I am looking for a leadership role in data and technology at a level where I can shape both strategy and culture. Head of Data. VP of Analytics. Chief Data Officer. At an organization that takes the ethical use of health information seriously and understands the difference between collecting data and protecting the people it represents.
I am a leader who guides with both precision and warmth. I have spent my career in rooms where the technical teams and the business teams do not speak the same language. I learned to speak both fluently, and to translate between them without losing anything in the conversion.
That is true on a music stage. It is true in a boardroom. It is true when you are coaching a struggling team member back to their best.
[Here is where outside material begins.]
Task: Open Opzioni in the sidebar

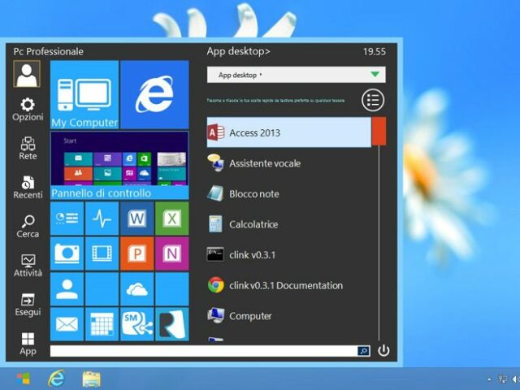Action: point(28,110)
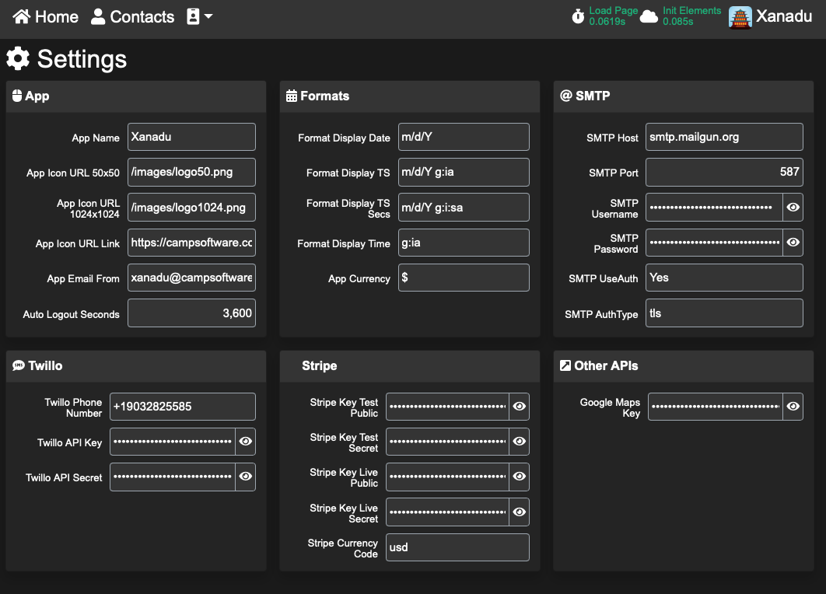Click the @ icon on the SMTP panel
The width and height of the screenshot is (826, 594).
coord(565,96)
Performance, in every context, is preparation made visible under pressure.
Served as Executive Director of KCWMN, building the organization from volunteer board to annual conference.
Founded and produced KCWIMCON, an annual conference providing education, performance, and professional development for women in music.
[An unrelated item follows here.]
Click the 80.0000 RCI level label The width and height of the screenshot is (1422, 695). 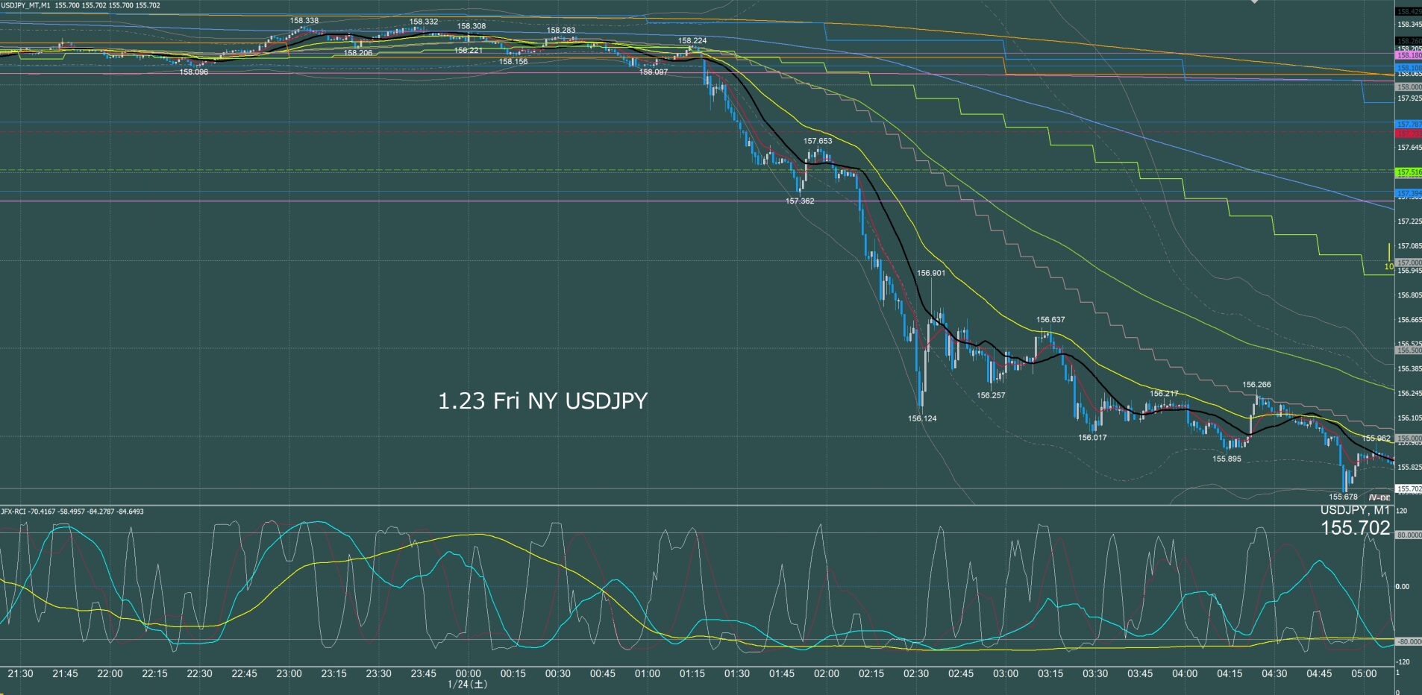[1409, 535]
Created ongoing events where female-identifying musicians can play together, build confidence, and find their audience.
The Kansas City Women's Music Network exists to support and promote local female-identifying musicians, an underrepresented population in the performing arts. I joined the board, eventually became its executive director, and led the organization through its most formative years, including building a professionalized board with real nonprofit experience and producing the annual KCWIMCON conference.
I joined because I play music. I am a vocalist, dobro player, and harmonica player who co-founded the Kansas City Americana band The Summer Storms in 2016. I live in Kansas City, and I saw a gap between the talent in this community and the infrastructure available to support it. So I built that infrastructure myself.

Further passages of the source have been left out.